Are management hunts in city parks the answer to wild game population issues?

A sunrise scouting mission.

A buddy and I went on a scouting mission for the early Canada goose and teal seasons just prior to the seasons opening on Sept. 1 and we were a bit disappointed by what we found.

We hunt close to the city that we live in – a city that has so many Canada geese living in town that it has hosted in-city hunts in the past. We scouted west of town in a spot that is normally pretty good for us for geese and we’ve even found a few teal there during the recent experimental seasons. There were some geese around, but not in the numbers we’ve seen in the past.

In the city limits, though, that’s another story. There are a good number of geese. Perhaps the birds know that the city hunt has been discontinued.

I don’t blame city officials from stopping the hunt. It’s a lot of work and frankly, it’s not that effective for reducing goose numbers or keeping local parks and ball fields free of “goose grease.” To keep the parks clean, you need constant vigilance – someone needs to be chasing the birds continually from about Aug. 1 through mid-September.

I see that the city of Hillsdale is trying a Canada goose hunt at Baw Beese Lake Park this fall. It will be held concurrently with the state’s early goose hunt. The city council is also planning an archery hunt to address a booming deer population.
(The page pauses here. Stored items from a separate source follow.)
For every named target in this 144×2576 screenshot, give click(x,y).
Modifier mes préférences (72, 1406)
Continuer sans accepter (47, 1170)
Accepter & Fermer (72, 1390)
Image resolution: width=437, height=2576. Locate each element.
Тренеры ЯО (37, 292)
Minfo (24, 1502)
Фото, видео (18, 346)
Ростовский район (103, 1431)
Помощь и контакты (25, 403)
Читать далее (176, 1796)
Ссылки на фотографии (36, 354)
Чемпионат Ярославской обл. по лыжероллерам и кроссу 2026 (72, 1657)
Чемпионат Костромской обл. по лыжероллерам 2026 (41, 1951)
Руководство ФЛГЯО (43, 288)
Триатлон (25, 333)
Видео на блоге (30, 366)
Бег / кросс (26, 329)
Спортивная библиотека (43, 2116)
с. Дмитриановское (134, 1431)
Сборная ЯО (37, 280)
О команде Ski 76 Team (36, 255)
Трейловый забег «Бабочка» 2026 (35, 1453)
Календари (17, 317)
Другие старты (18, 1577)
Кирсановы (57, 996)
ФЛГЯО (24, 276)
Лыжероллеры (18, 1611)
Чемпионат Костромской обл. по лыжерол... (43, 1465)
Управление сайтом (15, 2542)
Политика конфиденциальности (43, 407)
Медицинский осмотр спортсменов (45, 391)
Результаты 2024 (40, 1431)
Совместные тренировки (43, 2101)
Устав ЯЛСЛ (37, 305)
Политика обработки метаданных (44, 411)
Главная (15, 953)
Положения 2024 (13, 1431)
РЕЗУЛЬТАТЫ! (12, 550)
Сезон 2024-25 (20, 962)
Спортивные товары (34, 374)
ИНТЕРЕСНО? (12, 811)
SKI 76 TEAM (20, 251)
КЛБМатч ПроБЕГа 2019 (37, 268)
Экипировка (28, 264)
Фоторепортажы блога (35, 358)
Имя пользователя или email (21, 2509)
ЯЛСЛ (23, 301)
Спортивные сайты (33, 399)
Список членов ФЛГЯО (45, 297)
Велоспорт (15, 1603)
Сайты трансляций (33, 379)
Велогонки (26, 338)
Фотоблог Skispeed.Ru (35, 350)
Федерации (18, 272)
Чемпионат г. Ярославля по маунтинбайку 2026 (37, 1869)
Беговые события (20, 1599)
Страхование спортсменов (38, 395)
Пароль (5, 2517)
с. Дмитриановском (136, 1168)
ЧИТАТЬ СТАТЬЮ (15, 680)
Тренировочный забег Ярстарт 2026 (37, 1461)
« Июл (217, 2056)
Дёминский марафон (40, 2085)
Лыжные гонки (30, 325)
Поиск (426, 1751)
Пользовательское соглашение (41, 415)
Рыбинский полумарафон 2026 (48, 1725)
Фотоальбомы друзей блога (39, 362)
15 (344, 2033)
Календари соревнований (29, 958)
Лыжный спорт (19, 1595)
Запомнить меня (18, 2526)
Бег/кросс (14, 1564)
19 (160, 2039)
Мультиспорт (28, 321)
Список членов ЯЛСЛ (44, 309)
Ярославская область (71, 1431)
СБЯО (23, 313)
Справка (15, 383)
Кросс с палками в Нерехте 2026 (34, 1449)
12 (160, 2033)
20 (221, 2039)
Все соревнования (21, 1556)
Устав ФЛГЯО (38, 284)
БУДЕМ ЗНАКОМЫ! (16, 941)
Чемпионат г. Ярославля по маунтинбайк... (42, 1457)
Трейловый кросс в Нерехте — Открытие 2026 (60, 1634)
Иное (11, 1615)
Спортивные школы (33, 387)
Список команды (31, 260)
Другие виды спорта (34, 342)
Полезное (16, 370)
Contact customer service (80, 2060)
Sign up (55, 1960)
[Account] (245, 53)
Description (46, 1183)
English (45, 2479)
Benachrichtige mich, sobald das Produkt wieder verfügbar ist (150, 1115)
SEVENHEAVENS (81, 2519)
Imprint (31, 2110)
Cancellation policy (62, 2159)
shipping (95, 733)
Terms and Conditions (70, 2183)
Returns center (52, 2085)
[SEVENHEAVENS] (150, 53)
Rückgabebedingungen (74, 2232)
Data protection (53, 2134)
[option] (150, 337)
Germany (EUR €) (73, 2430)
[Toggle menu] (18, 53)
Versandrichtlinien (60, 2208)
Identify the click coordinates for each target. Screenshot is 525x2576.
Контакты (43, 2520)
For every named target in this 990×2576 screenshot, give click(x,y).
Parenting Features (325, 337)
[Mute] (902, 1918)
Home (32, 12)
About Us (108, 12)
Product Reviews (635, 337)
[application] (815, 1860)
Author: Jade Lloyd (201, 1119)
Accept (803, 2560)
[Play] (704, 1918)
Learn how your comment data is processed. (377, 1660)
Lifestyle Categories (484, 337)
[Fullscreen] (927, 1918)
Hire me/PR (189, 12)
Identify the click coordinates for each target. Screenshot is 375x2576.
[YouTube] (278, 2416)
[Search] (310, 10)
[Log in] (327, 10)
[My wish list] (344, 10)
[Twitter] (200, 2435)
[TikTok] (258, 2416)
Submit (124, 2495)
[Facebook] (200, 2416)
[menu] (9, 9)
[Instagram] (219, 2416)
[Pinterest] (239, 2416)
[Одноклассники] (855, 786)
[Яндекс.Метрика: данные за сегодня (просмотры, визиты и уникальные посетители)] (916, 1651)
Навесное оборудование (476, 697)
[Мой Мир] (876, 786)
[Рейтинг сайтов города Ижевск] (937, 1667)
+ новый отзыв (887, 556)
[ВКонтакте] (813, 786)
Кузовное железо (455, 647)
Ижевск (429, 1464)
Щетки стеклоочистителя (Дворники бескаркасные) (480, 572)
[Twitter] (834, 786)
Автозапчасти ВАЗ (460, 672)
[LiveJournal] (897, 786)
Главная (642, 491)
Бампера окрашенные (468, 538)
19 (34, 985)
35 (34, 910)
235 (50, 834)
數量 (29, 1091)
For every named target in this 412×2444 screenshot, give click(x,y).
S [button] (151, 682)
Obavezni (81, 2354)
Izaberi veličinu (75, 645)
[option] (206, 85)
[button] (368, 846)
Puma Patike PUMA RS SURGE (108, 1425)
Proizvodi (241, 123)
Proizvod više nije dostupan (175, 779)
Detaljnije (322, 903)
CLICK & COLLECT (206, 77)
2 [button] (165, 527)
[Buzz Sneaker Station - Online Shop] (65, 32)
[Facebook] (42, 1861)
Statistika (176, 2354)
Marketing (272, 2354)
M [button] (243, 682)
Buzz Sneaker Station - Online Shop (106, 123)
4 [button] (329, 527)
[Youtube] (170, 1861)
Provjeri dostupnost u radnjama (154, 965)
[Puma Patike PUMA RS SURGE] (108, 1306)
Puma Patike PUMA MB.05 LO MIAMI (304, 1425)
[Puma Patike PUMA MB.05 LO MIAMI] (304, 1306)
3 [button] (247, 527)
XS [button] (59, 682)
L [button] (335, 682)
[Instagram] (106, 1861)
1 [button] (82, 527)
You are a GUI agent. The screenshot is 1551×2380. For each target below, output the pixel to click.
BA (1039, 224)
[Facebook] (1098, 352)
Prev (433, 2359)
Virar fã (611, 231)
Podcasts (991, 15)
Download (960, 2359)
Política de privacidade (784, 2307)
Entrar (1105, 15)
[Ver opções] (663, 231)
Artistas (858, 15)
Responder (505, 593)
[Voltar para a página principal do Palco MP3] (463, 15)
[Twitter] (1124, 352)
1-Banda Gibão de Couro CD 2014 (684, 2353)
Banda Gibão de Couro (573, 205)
While I applaud the city’s efforts, especially since they’re letting hunters do the shooting instead of hired sharp-shooters, I don’t believe it will be enough to keep their park clean or their deer numbers down. Sure, hunters will take a good number of geese in the first day or two of the hunt, but then the geese will get wise and find someone else’s park to befoul. They’ll return next year. The harassment may help hunters outside of town get a few more birds, though.

In spite of finding fewer birds than we have in the past, my buddy and I weren’t completely discouraged with our scouting effort on the river. It’s always great to get outside and see and hear what’s going on. We tried a little fishing, saw geese, and ducks – although no teal – and were treated to freighters blowing their signals in the patchy fog. The morning air was so still that the report from the boat horns would roll slowly around the shore of the bay we were in, lasting for about 15 seconds after the ship’s horn had stopped sounding.